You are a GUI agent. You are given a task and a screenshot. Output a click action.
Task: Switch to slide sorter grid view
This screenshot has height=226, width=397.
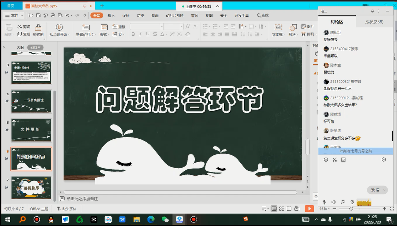pyautogui.click(x=281, y=209)
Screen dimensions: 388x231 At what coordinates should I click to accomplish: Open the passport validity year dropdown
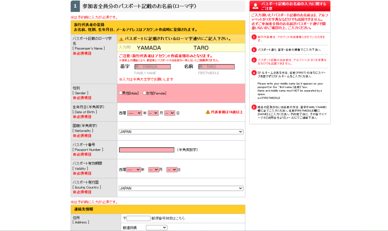coord(133,170)
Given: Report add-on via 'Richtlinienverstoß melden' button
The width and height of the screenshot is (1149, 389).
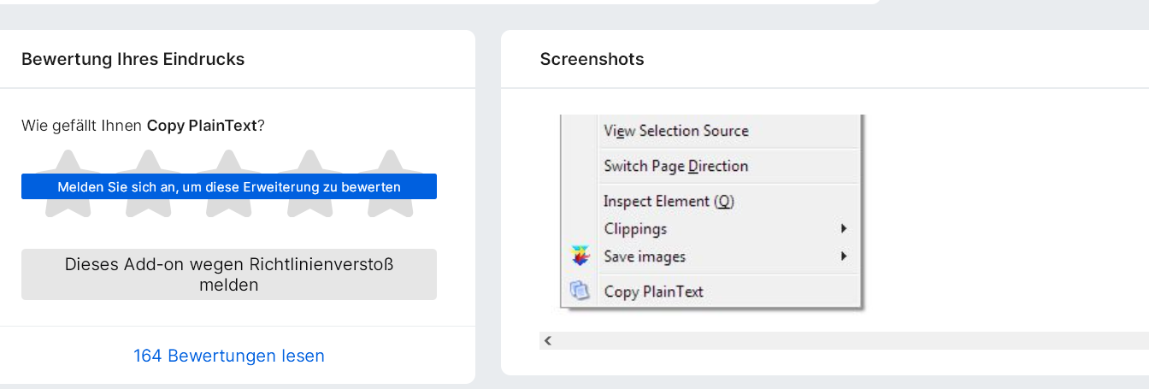Looking at the screenshot, I should coord(229,274).
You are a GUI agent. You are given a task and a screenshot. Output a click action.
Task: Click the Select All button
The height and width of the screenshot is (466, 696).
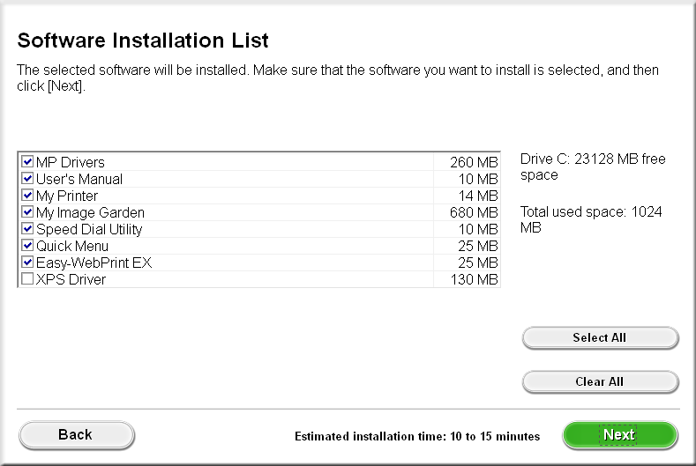point(600,337)
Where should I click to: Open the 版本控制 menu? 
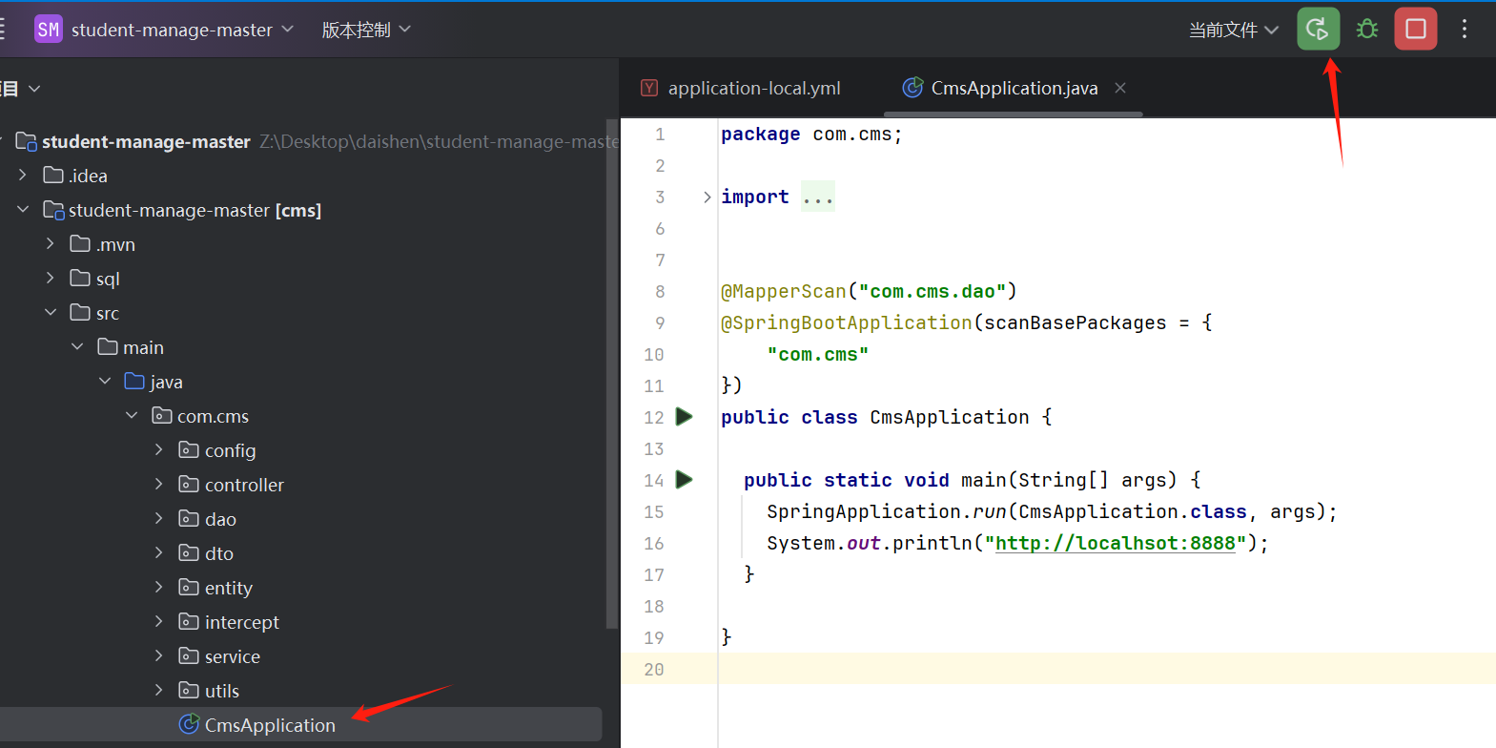tap(366, 30)
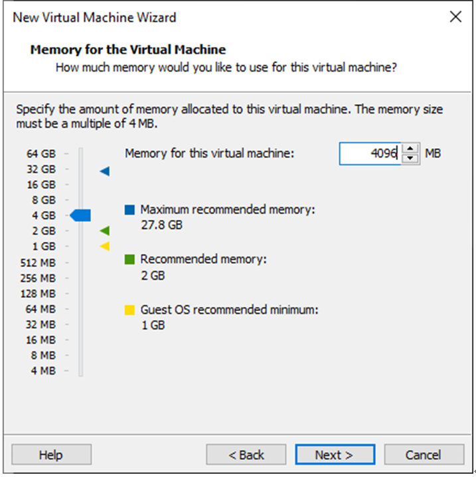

_ _ _

— EXERCISE INSTRUCTIONS —
Every line above is to be returned exactly, with its pictures removed.

— REPLY —
You are a GUI agent. You are given a task and a screenshot. Output a click action.
Task: Switch to slide sorter grid view
This screenshot has height=226, width=397.
pyautogui.click(x=281, y=209)
Screen dimensions: 388x231 At what coordinates should I click to accomplish: Open the passport validity year dropdown
coord(133,170)
Given: Report add-on via 'Richtlinienverstoß melden' button
The width and height of the screenshot is (1149, 389).
Looking at the screenshot, I should coord(229,274).
You are a GUI agent. You are given a task and a screenshot. Output a click action.
Task: Click the Select All button
The height and width of the screenshot is (466, 696).
point(600,337)
Where should I click to: Open the 版本控制 menu? 
tap(366, 30)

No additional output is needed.